Oxford Expects First Results of COVID-19 Vaccine Trial in June

Human trials for the coronavirus vaccine developed by the university began on April 23, after the drug showed promising results by protecting six rhesus macaque monkeys from large amounts of COVID-19 in late March. Around 1,100 people are currently part of the trial.
The University of Oxford expects to have the first indication of whether its COVID-19 vaccine - called ChAdOx1 nCoV-19 - works on humans in mid-June.

Human trials for the coronavirus vaccine developed by the university began on April 23, after the drug showed promising results by protecting six rhesus macaque monkeys from large amounts of COVID-19 in late March. Around 1,100 people are currently part of the trial.

We hope to get some signal about whether it's working by the middle of June," John Bell, a regius professor of medicine at the University of Oxford, told the BBC's "Today" radio program Thursday.
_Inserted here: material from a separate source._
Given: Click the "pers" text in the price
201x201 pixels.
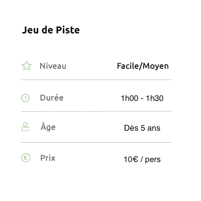Looking at the screenshot, I should [x=153, y=160].
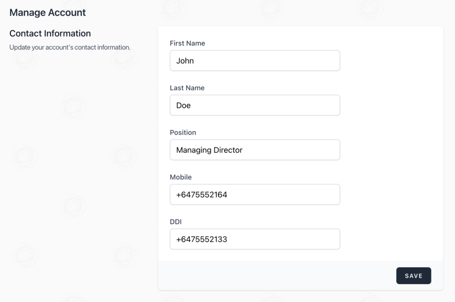
Task: Click the First Name label
Action: [187, 43]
This is still a development program,” he added.


The vaccine was developed by the Jenner Institute, a research group which is working on the project as part of the Oxford Vaccine Group.

The Oxford Vaccine Group on Thursday also announced that it was partnering with British pharmaceutical company AstraZeneca to scale up vaccine production after the human trials end.

We will need to make 30 or 40 million doses in the first instance to get enough available. If it gets approved, we can vaccinate people immediately,” Bell explained.


However, there are still difficulties to be expected, even if the Oxford vaccine is approved.

The vials that you put the vaccine in, the so called fill-and-finish, there's only 200 million vials left in the world now because they've all been sucked up by various people who can anticipate a vaccine coming along. There's lots of challenges,” Bell noted, Business Insider reported.

Last week, the Serum Institute of India, the world’s largest vaccine maker, said it had started developing millions of batches of the Oxford vaccine even before the drug’s approval for human use.

The decision - at our own risk and cost - has been solely taken to get a jump-start on manufacturing, to have enough doses available, if the clinical trials prove successful," said Serum Institute CEO Adar Poonawalla, according to Business Insider.